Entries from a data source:
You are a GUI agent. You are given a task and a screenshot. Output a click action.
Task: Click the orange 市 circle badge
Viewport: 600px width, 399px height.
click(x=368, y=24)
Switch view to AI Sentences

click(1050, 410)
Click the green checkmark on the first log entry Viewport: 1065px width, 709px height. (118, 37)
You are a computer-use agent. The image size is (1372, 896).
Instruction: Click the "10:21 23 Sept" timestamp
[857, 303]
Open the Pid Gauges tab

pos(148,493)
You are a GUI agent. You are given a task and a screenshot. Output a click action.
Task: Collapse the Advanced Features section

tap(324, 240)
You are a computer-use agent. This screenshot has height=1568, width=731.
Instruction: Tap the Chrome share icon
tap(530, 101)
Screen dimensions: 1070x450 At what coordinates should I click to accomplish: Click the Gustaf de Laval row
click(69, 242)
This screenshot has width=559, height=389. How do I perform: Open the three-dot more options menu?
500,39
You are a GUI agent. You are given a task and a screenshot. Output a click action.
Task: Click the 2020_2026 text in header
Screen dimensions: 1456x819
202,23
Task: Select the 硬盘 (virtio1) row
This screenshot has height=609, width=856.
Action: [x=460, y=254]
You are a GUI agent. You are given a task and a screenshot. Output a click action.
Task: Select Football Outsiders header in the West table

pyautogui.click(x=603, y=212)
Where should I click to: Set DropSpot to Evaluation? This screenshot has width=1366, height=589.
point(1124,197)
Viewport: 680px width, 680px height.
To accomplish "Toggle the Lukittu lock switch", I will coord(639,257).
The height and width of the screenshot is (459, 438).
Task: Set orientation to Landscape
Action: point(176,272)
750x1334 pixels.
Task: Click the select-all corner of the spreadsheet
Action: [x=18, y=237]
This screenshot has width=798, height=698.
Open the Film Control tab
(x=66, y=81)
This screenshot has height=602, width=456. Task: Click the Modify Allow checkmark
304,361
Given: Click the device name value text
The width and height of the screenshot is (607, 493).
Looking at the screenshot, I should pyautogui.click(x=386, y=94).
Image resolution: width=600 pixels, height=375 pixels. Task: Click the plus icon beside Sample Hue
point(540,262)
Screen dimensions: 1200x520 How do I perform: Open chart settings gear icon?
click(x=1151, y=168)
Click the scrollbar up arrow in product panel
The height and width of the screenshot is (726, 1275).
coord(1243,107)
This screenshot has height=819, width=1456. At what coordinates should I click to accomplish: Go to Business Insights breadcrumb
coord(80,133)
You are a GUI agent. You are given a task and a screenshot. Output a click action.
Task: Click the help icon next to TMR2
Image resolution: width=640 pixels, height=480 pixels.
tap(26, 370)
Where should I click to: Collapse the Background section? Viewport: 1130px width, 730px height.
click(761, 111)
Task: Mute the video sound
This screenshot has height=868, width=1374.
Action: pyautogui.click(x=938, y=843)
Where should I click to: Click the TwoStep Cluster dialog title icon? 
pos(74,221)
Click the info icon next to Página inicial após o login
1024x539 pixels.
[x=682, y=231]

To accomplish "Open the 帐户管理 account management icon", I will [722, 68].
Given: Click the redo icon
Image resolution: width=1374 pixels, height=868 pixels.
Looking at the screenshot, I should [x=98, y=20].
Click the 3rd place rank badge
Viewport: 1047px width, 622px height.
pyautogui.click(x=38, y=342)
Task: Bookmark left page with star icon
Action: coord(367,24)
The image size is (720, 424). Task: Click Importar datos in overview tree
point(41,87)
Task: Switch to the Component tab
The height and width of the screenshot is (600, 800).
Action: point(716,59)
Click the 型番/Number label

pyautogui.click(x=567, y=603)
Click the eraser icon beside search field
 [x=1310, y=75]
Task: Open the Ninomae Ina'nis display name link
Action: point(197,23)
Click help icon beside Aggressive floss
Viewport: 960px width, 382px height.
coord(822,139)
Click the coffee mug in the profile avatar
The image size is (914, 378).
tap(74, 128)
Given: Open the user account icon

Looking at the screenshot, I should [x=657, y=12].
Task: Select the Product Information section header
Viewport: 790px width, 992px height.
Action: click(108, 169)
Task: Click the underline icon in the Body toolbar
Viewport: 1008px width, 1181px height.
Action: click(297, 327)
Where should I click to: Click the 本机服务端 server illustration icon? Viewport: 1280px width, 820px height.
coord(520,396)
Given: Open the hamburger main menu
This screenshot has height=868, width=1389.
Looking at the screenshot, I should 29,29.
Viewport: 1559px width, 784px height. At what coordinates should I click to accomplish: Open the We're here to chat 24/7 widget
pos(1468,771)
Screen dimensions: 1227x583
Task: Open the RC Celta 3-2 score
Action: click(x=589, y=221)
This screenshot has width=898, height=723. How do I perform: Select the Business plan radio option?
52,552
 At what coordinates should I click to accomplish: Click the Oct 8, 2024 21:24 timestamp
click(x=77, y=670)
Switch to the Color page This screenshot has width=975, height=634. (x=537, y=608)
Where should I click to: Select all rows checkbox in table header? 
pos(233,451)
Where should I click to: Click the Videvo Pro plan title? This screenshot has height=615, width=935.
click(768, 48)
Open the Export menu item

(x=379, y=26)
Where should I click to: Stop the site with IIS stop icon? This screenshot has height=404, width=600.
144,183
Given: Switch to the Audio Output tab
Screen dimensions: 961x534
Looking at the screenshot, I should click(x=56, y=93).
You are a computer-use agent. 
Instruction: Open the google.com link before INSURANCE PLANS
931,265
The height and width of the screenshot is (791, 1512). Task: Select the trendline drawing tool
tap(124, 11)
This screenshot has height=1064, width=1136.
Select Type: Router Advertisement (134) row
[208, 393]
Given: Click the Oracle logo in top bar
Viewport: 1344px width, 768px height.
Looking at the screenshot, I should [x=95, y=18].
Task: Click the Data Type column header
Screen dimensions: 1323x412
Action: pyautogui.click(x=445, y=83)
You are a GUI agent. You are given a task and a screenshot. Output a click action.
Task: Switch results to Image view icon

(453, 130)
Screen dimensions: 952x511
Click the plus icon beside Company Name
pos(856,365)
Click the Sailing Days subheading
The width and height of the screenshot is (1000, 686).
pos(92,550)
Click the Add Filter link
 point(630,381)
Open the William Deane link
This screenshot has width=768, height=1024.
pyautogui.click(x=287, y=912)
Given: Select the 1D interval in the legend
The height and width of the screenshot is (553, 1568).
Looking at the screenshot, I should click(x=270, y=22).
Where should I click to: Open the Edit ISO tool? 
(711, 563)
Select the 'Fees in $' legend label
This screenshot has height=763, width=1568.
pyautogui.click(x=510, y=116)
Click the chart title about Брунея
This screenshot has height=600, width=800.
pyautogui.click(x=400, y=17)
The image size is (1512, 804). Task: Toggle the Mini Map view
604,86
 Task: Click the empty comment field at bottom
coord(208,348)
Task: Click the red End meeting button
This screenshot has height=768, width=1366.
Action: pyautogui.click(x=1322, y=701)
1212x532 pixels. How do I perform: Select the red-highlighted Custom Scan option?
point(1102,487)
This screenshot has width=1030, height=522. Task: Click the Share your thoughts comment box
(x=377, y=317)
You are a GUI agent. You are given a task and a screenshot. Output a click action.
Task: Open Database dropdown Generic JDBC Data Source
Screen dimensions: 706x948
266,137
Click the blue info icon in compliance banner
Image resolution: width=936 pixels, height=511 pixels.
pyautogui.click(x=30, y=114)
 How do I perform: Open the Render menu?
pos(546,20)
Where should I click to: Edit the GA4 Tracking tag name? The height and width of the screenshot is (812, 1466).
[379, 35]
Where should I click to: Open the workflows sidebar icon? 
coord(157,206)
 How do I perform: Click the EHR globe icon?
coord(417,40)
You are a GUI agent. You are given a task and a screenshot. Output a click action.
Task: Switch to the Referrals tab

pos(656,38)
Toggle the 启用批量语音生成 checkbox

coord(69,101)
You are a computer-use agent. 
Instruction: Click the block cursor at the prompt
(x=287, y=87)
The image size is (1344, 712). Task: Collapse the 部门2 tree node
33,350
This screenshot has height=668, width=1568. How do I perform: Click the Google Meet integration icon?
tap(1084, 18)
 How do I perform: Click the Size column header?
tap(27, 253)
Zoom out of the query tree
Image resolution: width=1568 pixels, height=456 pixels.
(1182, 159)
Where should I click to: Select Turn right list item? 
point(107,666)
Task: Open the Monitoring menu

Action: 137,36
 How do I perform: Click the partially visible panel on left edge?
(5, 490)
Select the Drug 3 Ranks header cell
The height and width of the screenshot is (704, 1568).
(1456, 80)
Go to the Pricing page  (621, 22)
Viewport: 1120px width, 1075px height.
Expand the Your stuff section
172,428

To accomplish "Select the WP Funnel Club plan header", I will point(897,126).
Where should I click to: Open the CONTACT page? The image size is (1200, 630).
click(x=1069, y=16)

> [WHAT YOU SHOULD DO] Reproduce the entries from the very first line through the line containing "point(540,262)", including both ends.

> [RESPONSE]
You are a GUI agent. You are given a task and a screenshot. Output a click action.
Task: Click the orange 市 circle badge
Viewport: 600px width, 399px height.
click(x=368, y=24)
Switch view to AI Sentences

click(1050, 410)
Click the green checkmark on the first log entry Viewport: 1065px width, 709px height. (118, 37)
You are a computer-use agent. The image size is (1372, 896).
Instruction: Click the "10:21 23 Sept" timestamp
[857, 303]
Open the Pid Gauges tab

pos(148,493)
You are a GUI agent. You are given a task and a screenshot. Output a click action.
Task: Collapse the Advanced Features section

tap(324, 240)
You are a computer-use agent. This screenshot has height=1568, width=731.
Instruction: Tap the Chrome share icon
tap(530, 101)
Screen dimensions: 1070x450 At what coordinates should I click to accomplish: Click the Gustaf de Laval row
click(69, 242)
This screenshot has width=559, height=389. How do I perform: Open the three-dot more options menu?
500,39
You are a GUI agent. You are given a task and a screenshot. Output a click action.
Task: Click the 2020_2026 text in header
Screen dimensions: 1456x819
202,23
Task: Select the 硬盘 (virtio1) row
This screenshot has height=609, width=856.
Action: [x=460, y=254]
You are a GUI agent. You are given a task and a screenshot. Output a click action.
Task: Select Football Outsiders header in the West table

pyautogui.click(x=603, y=212)
Where should I click to: Set DropSpot to Evaluation? This screenshot has width=1366, height=589.
point(1124,197)
Viewport: 680px width, 680px height.
To accomplish "Toggle the Lukittu lock switch", I will coord(639,257).
The height and width of the screenshot is (459, 438).
Task: Set orientation to Landscape
Action: point(176,272)
750x1334 pixels.
Task: Click the select-all corner of the spreadsheet
Action: [x=18, y=237]
This screenshot has width=798, height=698.
Open the Film Control tab
(x=66, y=81)
This screenshot has height=602, width=456. Task: Click the Modify Allow checkmark
304,361
Given: Click the device name value text
The width and height of the screenshot is (607, 493).
Looking at the screenshot, I should pyautogui.click(x=386, y=94).
Image resolution: width=600 pixels, height=375 pixels. Task: Click the plus icon beside Sample Hue
point(540,262)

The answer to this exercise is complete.